• TASK DESCRIPTION: Copy out the data below word for word, keeping every line unchanged and in order.

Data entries
────────────────

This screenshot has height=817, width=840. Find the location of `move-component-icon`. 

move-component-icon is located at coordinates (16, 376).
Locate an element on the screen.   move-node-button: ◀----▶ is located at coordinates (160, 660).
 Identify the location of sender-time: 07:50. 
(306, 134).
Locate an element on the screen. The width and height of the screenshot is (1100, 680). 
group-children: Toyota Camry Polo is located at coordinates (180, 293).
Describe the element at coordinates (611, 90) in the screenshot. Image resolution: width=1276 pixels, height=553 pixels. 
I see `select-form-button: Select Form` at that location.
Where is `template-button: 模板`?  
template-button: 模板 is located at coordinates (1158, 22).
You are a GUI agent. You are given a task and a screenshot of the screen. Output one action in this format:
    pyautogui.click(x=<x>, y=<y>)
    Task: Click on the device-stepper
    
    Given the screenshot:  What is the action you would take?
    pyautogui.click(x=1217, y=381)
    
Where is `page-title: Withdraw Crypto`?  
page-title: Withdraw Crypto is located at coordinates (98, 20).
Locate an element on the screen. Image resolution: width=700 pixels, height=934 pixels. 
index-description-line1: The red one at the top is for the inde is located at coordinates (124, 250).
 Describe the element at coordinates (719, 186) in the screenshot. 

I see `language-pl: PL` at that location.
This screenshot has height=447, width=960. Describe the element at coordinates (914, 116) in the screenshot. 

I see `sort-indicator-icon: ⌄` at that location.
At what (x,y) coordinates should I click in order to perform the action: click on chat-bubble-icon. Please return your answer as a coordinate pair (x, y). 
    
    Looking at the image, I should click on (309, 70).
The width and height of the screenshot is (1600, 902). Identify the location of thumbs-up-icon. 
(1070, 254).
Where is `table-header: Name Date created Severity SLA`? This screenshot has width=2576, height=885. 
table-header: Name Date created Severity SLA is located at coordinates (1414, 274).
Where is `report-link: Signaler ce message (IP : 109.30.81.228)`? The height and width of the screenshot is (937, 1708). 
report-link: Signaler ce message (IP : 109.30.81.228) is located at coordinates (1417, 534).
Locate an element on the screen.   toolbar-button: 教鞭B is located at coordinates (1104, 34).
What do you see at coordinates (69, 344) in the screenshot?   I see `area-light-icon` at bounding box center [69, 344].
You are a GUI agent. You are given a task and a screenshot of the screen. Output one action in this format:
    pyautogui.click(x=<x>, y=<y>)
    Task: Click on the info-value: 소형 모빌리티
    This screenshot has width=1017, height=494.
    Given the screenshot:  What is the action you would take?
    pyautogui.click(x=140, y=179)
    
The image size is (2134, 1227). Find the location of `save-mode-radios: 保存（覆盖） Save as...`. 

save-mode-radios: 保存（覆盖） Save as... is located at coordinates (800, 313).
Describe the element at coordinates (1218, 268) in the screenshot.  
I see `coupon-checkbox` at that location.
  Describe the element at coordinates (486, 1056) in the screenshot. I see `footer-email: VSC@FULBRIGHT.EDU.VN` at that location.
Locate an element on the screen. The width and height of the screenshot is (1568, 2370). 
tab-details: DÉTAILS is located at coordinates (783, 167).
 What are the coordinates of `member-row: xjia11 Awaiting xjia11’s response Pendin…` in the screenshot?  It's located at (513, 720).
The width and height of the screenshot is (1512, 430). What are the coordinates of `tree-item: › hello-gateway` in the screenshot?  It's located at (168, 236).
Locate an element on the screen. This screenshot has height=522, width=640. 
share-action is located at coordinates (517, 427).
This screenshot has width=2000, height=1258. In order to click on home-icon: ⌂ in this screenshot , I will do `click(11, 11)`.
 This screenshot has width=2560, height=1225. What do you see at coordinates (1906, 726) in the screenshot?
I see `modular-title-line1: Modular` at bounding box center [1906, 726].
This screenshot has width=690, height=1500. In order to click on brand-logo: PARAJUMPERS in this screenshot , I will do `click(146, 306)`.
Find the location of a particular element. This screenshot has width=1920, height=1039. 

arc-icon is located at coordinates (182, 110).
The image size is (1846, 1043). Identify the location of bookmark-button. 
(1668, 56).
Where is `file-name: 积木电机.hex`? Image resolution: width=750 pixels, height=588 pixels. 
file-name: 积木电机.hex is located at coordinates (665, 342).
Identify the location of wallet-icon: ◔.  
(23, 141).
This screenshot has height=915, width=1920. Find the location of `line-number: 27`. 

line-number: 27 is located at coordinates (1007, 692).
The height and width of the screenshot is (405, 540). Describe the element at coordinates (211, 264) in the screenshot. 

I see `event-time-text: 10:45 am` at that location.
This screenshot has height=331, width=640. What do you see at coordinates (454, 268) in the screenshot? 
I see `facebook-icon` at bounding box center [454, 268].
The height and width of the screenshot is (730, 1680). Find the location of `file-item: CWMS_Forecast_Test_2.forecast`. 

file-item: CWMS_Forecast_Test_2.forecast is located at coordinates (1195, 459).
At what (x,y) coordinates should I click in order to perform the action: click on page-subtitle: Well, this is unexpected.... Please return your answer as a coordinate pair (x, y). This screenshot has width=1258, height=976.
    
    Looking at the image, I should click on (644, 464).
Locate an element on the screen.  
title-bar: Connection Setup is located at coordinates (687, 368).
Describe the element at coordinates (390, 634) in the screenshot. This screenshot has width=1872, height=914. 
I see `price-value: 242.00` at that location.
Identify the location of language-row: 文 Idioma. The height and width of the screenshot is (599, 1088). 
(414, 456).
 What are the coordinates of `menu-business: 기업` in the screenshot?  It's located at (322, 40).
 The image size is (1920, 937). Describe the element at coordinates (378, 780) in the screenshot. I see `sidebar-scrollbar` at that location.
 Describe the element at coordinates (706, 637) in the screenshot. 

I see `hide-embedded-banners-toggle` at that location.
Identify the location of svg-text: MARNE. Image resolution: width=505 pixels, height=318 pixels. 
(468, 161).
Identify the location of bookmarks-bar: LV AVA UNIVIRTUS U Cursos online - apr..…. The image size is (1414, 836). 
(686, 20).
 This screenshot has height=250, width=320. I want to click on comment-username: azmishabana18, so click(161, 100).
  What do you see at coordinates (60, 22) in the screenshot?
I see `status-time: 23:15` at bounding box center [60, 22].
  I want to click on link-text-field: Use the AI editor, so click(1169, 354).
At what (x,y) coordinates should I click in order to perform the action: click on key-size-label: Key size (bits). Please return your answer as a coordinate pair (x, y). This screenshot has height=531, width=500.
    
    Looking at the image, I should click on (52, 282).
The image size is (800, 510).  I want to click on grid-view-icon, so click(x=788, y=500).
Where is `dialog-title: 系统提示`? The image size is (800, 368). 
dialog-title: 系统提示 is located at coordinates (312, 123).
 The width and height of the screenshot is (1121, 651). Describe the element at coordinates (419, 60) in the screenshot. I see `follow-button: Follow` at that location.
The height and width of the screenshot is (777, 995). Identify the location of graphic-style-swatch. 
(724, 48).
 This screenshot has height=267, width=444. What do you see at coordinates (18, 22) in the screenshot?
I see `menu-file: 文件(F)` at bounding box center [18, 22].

────────────────

• SOLUTION FOR THIS EXERCISE:
This screenshot has height=817, width=840. Find the location of `move-component-icon`. 

move-component-icon is located at coordinates (16, 376).
Locate an element on the screen.   move-node-button: ◀----▶ is located at coordinates (160, 660).
 Identify the location of sender-time: 07:50. 
(306, 134).
Locate an element on the screen. The width and height of the screenshot is (1100, 680). 
group-children: Toyota Camry Polo is located at coordinates (180, 293).
Describe the element at coordinates (611, 90) in the screenshot. Image resolution: width=1276 pixels, height=553 pixels. 
I see `select-form-button: Select Form` at that location.
Where is `template-button: 模板`?  
template-button: 模板 is located at coordinates (1158, 22).
You are a GUI agent. You are given a task and a screenshot of the screen. Output one action in this format:
    pyautogui.click(x=<x>, y=<y>)
    Task: Click on the device-stepper
    
    Given the screenshot:  What is the action you would take?
    pyautogui.click(x=1217, y=381)
    
Where is `page-title: Withdraw Crypto`?  
page-title: Withdraw Crypto is located at coordinates (98, 20).
Locate an element on the screen. Image resolution: width=700 pixels, height=934 pixels. 
index-description-line1: The red one at the top is for the inde is located at coordinates (124, 250).
 Describe the element at coordinates (719, 186) in the screenshot. 

I see `language-pl: PL` at that location.
This screenshot has height=447, width=960. Describe the element at coordinates (914, 116) in the screenshot. 

I see `sort-indicator-icon: ⌄` at that location.
At what (x,y) coordinates should I click in order to perform the action: click on chat-bubble-icon. Please return your answer as a coordinate pair (x, y). 
    
    Looking at the image, I should click on (309, 70).
The width and height of the screenshot is (1600, 902). Identify the location of thumbs-up-icon. 
(1070, 254).
Where is `table-header: Name Date created Severity SLA`? This screenshot has width=2576, height=885. 
table-header: Name Date created Severity SLA is located at coordinates (1414, 274).
Where is `report-link: Signaler ce message (IP : 109.30.81.228)`? The height and width of the screenshot is (937, 1708). 
report-link: Signaler ce message (IP : 109.30.81.228) is located at coordinates (1417, 534).
Locate an element on the screen.   toolbar-button: 教鞭B is located at coordinates (1104, 34).
What do you see at coordinates (69, 344) in the screenshot?   I see `area-light-icon` at bounding box center [69, 344].
You are a GUI agent. You are given a task and a screenshot of the screen. Output one action in this format:
    pyautogui.click(x=<x>, y=<y>)
    Task: Click on the info-value: 소형 모빌리티
    This screenshot has width=1017, height=494.
    Given the screenshot:  What is the action you would take?
    pyautogui.click(x=140, y=179)
    
The image size is (2134, 1227). Find the location of `save-mode-radios: 保存（覆盖） Save as...`. 

save-mode-radios: 保存（覆盖） Save as... is located at coordinates (800, 313).
Describe the element at coordinates (1218, 268) in the screenshot.  
I see `coupon-checkbox` at that location.
  Describe the element at coordinates (486, 1056) in the screenshot. I see `footer-email: VSC@FULBRIGHT.EDU.VN` at that location.
Locate an element on the screen. The width and height of the screenshot is (1568, 2370). 
tab-details: DÉTAILS is located at coordinates (783, 167).
 What are the coordinates of `member-row: xjia11 Awaiting xjia11’s response Pendin…` in the screenshot?  It's located at (513, 720).
The width and height of the screenshot is (1512, 430). What are the coordinates of `tree-item: › hello-gateway` in the screenshot?  It's located at (168, 236).
Locate an element on the screen. This screenshot has height=522, width=640. 
share-action is located at coordinates (517, 427).
This screenshot has width=2000, height=1258. In order to click on home-icon: ⌂ in this screenshot , I will do `click(11, 11)`.
 This screenshot has width=2560, height=1225. What do you see at coordinates (1906, 726) in the screenshot?
I see `modular-title-line1: Modular` at bounding box center [1906, 726].
This screenshot has width=690, height=1500. In order to click on brand-logo: PARAJUMPERS in this screenshot , I will do `click(146, 306)`.
Find the location of a particular element. This screenshot has width=1920, height=1039. 

arc-icon is located at coordinates (182, 110).
The image size is (1846, 1043). Identify the location of bookmark-button. 
(1668, 56).
Where is `file-name: 积木电机.hex`? Image resolution: width=750 pixels, height=588 pixels. 
file-name: 积木电机.hex is located at coordinates (665, 342).
Identify the location of wallet-icon: ◔.  
(23, 141).
This screenshot has height=915, width=1920. Find the location of `line-number: 27`. 

line-number: 27 is located at coordinates (1007, 692).
The height and width of the screenshot is (405, 540). Describe the element at coordinates (211, 264) in the screenshot. 

I see `event-time-text: 10:45 am` at that location.
This screenshot has height=331, width=640. What do you see at coordinates (454, 268) in the screenshot? 
I see `facebook-icon` at bounding box center [454, 268].
The height and width of the screenshot is (730, 1680). Find the location of `file-item: CWMS_Forecast_Test_2.forecast`. 

file-item: CWMS_Forecast_Test_2.forecast is located at coordinates (1195, 459).
At what (x,y) coordinates should I click in order to perform the action: click on page-subtitle: Well, this is unexpected.... Please return your answer as a coordinate pair (x, y). This screenshot has width=1258, height=976.
    
    Looking at the image, I should click on (644, 464).
Locate an element on the screen.  
title-bar: Connection Setup is located at coordinates (687, 368).
Describe the element at coordinates (390, 634) in the screenshot. This screenshot has width=1872, height=914. 
I see `price-value: 242.00` at that location.
Identify the location of language-row: 文 Idioma. The height and width of the screenshot is (599, 1088). 
(414, 456).
 What are the coordinates of `menu-business: 기업` in the screenshot?  It's located at (322, 40).
 The image size is (1920, 937). Describe the element at coordinates (378, 780) in the screenshot. I see `sidebar-scrollbar` at that location.
 Describe the element at coordinates (706, 637) in the screenshot. 

I see `hide-embedded-banners-toggle` at that location.
Identify the location of svg-text: MARNE. Image resolution: width=505 pixels, height=318 pixels. 
(468, 161).
Identify the location of bookmarks-bar: LV AVA UNIVIRTUS U Cursos online - apr..…. The image size is (1414, 836). 
(686, 20).
 This screenshot has height=250, width=320. I want to click on comment-username: azmishabana18, so click(161, 100).
  What do you see at coordinates (60, 22) in the screenshot?
I see `status-time: 23:15` at bounding box center [60, 22].
  I want to click on link-text-field: Use the AI editor, so click(1169, 354).
At what (x,y) coordinates should I click in order to perform the action: click on key-size-label: Key size (bits). Please return your answer as a coordinate pair (x, y). This screenshot has height=531, width=500.
    
    Looking at the image, I should click on (52, 282).
The image size is (800, 510).  I want to click on grid-view-icon, so click(x=788, y=500).
Where is `dialog-title: 系统提示`? The image size is (800, 368). 
dialog-title: 系统提示 is located at coordinates (312, 123).
 The width and height of the screenshot is (1121, 651). Describe the element at coordinates (419, 60) in the screenshot. I see `follow-button: Follow` at that location.
The height and width of the screenshot is (777, 995). Identify the location of graphic-style-swatch. 
(724, 48).
 This screenshot has height=267, width=444. What do you see at coordinates (18, 22) in the screenshot?
I see `menu-file: 文件(F)` at bounding box center [18, 22].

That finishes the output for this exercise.